Avertissements et attraits futurs

La transition d’une approche code-as-code à une approche everything-as-code sera bien sûr plus facile pour certaines entreprises et plus complexe pour d’autres, certaines considérations devant être prises en compte. Une entreprise qui adopte une approche de type everything-as-code, par exemple, aura tendance à évoluer vers une culture plus collaborative, un peu comme une transformation DevOps. Le fait de sortir les configurations et les processus hors des interfaces utilisateur et de les exposer sous forme de code partagé et versionné augmente la transparence. Les entreprises agiles connaissent peut-être déjà cette transparence et cette culture, mais, pour des entreprises logicielles plus traditionnelles, le changement initial peut s’avérer plus perturbant.

■ Consigne:
Recopiez intégralement le texte sur l'approche everything-as-code, sans rien y changer. Les entrées ci-dessous proviennent d'une autre source.

■ Données extraites:
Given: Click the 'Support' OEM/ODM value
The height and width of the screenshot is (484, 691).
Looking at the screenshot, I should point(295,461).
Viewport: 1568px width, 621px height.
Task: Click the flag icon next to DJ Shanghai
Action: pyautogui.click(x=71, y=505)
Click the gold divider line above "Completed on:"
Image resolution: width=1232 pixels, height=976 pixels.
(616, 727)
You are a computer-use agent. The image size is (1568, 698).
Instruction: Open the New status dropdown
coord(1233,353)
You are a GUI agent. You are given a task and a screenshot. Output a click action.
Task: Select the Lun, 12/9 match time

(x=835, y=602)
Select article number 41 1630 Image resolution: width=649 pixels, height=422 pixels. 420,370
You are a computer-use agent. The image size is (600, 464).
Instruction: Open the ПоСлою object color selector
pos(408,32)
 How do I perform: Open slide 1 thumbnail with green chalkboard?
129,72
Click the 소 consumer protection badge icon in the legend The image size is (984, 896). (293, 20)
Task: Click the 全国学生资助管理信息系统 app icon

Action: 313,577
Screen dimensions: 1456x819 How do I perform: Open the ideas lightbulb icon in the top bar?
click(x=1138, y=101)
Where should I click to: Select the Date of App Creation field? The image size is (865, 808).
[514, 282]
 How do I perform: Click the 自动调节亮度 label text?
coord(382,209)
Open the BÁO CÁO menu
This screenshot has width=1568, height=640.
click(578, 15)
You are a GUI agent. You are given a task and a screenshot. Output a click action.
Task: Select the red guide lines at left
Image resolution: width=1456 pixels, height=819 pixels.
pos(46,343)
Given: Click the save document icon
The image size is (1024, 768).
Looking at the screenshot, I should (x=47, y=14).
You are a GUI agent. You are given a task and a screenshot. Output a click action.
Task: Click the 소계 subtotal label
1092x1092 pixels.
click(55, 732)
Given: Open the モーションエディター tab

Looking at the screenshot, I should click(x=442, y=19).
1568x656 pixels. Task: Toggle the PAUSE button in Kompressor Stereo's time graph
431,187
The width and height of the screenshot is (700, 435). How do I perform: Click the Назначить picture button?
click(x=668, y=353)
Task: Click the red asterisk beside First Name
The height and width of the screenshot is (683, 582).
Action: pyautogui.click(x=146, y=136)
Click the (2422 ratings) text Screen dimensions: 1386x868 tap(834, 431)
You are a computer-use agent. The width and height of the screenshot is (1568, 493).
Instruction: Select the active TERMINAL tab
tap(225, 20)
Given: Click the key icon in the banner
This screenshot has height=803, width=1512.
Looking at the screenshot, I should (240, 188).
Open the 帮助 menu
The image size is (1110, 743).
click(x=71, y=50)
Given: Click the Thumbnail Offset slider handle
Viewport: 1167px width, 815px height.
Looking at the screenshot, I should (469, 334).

■ Réponse attendue:
Avertissements et attraits futurs

La transition d’une approche code-as-code à une approche everything-as-code sera bien sûr plus facile pour certaines entreprises et plus complexe pour d’autres, certaines considérations devant être prises en compte. Une entreprise qui adopte une approche de type everything-as-code, par exemple, aura tendance à évoluer vers une culture plus collaborative, un peu comme une transformation DevOps. Le fait de sortir les configurations et les processus hors des interfaces utilisateur et de les exposer sous forme de code partagé et versionné augmente la transparence. Les entreprises agiles connaissent peut-être déjà cette transparence et cette culture, mais, pour des entreprises logicielles plus traditionnelles, le changement initial peut s’avérer plus perturbant.